Although the authors scored CD8+ cells, further key immune subpopulations and their spatial locations were not characterised and correlated with ARID1A mutational status and clinicopathological features. The CD8+ TILs scoring methodology was a semiquantitative approach that only considered CD8+ TILs within the epithelial component of the tumour, disregarding stromal CD8+ cells [2]. Recently, Khalique et al [4] quantified and assessed the spatial locations of various immune subpopulations in 31 microsatellite stable CCOCs using multiplexed immunofluorescence. ARID1A mutant cases showed significantly higher CD8+ cells and CD68+ cells (tumour‐associated macrophages, TAMs) in the stroma relative to tumour. The spatial location of these immune subpopulations has also been shown to hold clinical significance in a range of solid malignancies, such as colorectal, breast and lung cancer [5, 6, 7, 8]. In squamous lung cell cancer, for example, stromal TAMs have been shown to interact with stromal CD8+ cells, and this interaction results in a reduction in motility of CD8+ cells in the tumour microenvironment, ‘trapping’ them in the stroma and contributing to a T‐cell excluded tumour phenotype associated with worse outcome [9]. This interaction would suggest that targeting TAMs could be relevant in synergising immune checkpoint‐based immunotherapy in various tumour types, and in the context of endometriosis‐related ovarian cancers, specifically ARID1A‐mutated tumours. Khalique et al [4] also found significantly higher numbers of immunosuppressive subpopulations (TAMs and FOXP3+/CD4+ regulatory T‐cells) in the stroma relative to tumours of patients with improved outcomes, suggesting that the ‘tumour‐exclusion’ of these cells is important in maintaining an effective anti‐tumour immune response. It would be useful to validate these spatial findings in larger cohorts, such as that of Heinze, Nazeran et al [2].
Recent studies have additionally used gene expression profiling to identify prognostic gene expression signatures in CCOCs. Tan et al [10] identified two prognostic CCOC gene expression subtypes, including a mesenchymal subtype characterised by a high immune/inflammatory gene expression profile but not driven by CD8+‐specific signatures. Khalique et al [4] also identified and validated an immune‐related gene expression signature associated with clinical outcome in CCOC. Gene expression analysis in the large cohort of Heinze, Nazeran et al [2] would provide valuable additional data to prognosticate these tumours.

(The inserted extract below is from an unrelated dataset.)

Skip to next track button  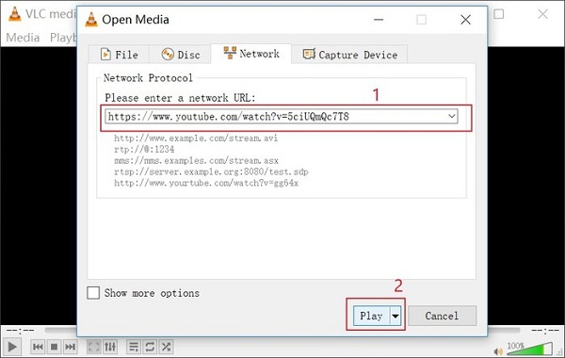[x=71, y=347]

This large current study highlights the importance of maintaining clinical databases (although this study was comprised of predominantly Caucasian patients), with international registry collaborations enabling a robust and powerful dataset with which one can draw definitive conclusions. ARID1A has been shown not to be an independent prognostic biomarker and is confounded by MMRd in EAOC. Ongoing research is needed to determine its clinical relevance in additional ethnic populations in a rapidly evolving landscape of treatment options and to take these findings into consideration when interpreting the results of trials where known biomarkers of response include MMRd.
Author contributions statement
All authors were involved in writing and approving the final version of the manuscript.
Acknowledgements
This study was supported by The Institute of Cancer Research and Wellcome Trust. We acknowledge NHS funding to The Institute of Cancer Research/Royal Marsden Hospital Biomedical Research Centre.

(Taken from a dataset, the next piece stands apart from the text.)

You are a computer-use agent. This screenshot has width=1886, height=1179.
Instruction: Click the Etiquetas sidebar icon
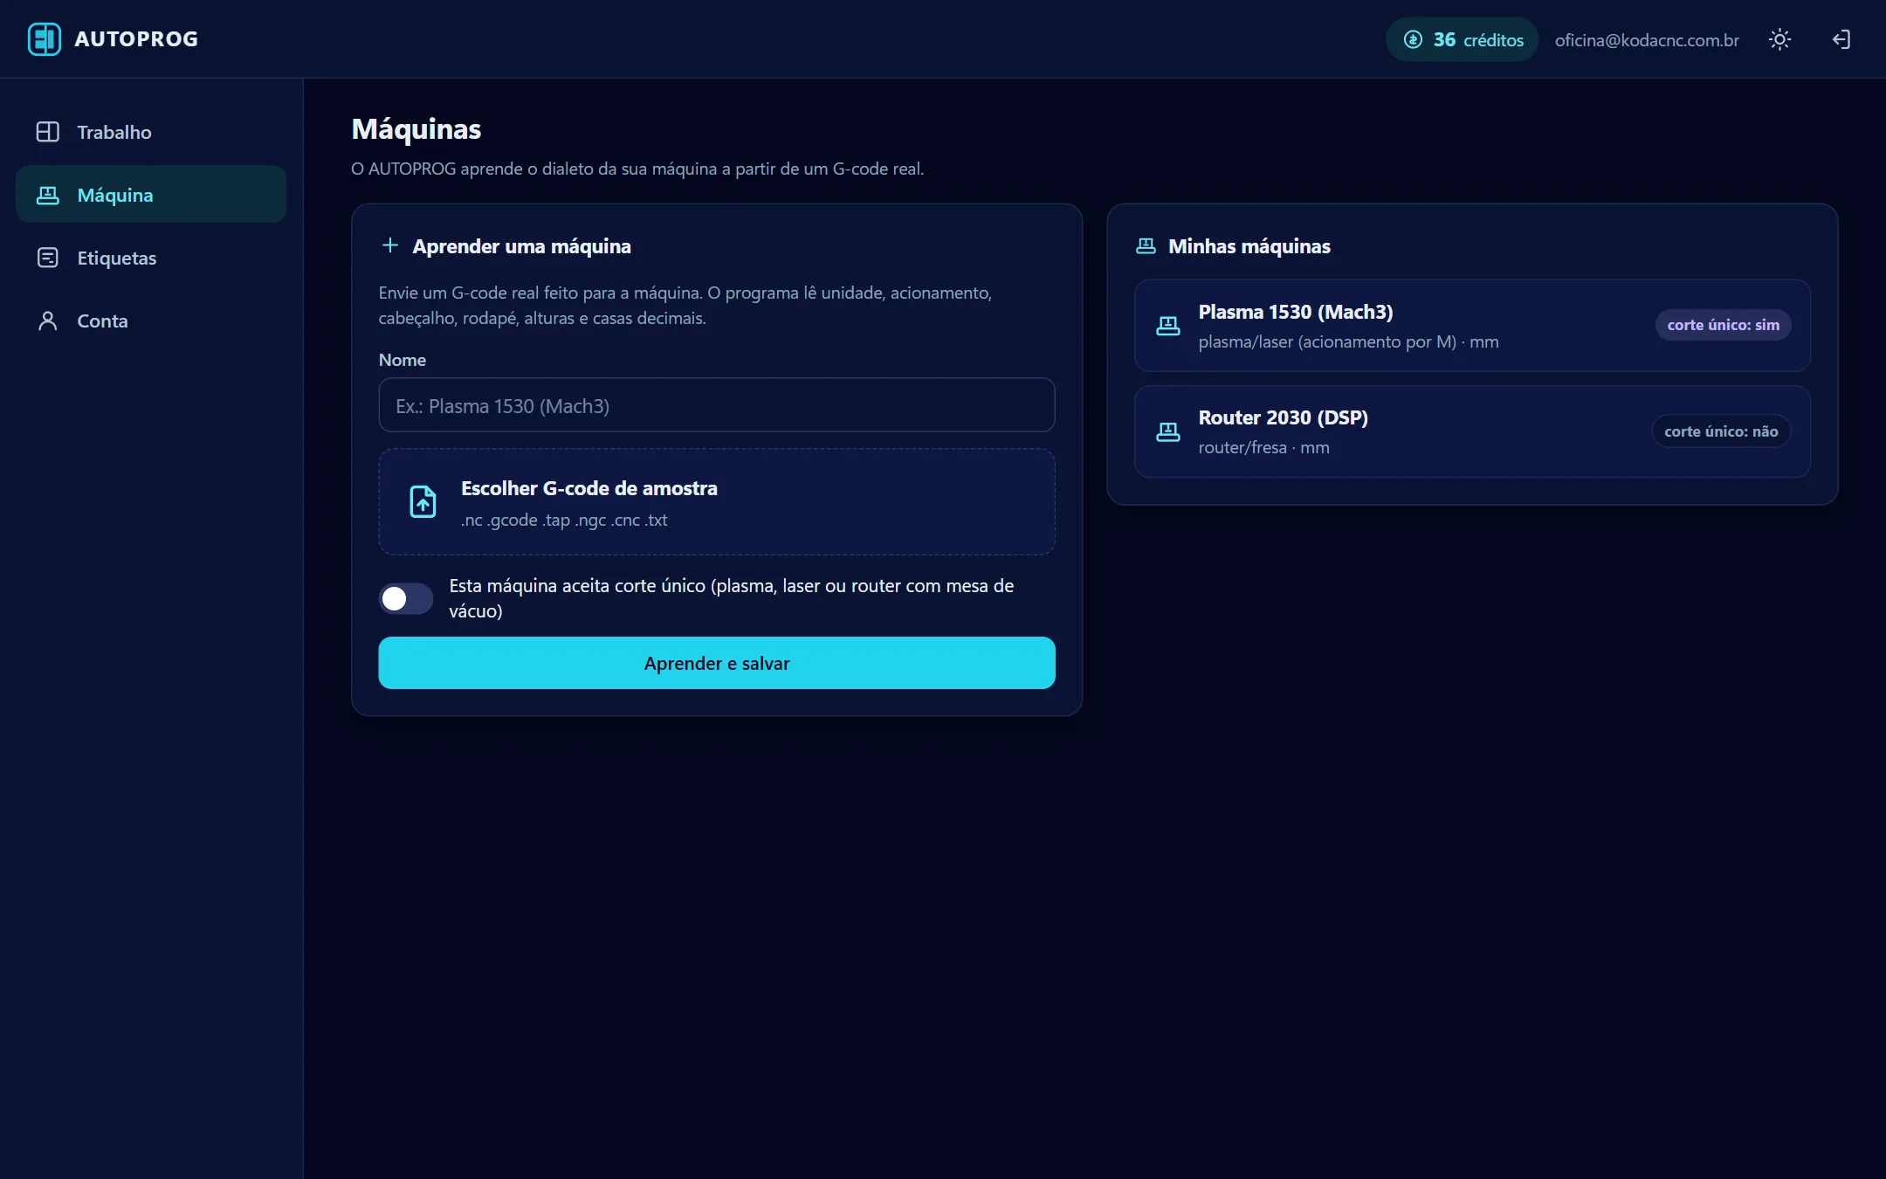(x=48, y=258)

RN is an Associate Editor of The Journal of Pathology. No other conflicts of interest were declared.
Invited commentary for K Heinze, TM Nazeran et al. Validated biomarker assays confirm that ARID1A loss is confounded with MMR deficiency, CD8+ TIL infiltration, and provides no independent prognostic value in endometriosis‐associated ovarian carcinomas. J Pathol 2022; 256: 388–401.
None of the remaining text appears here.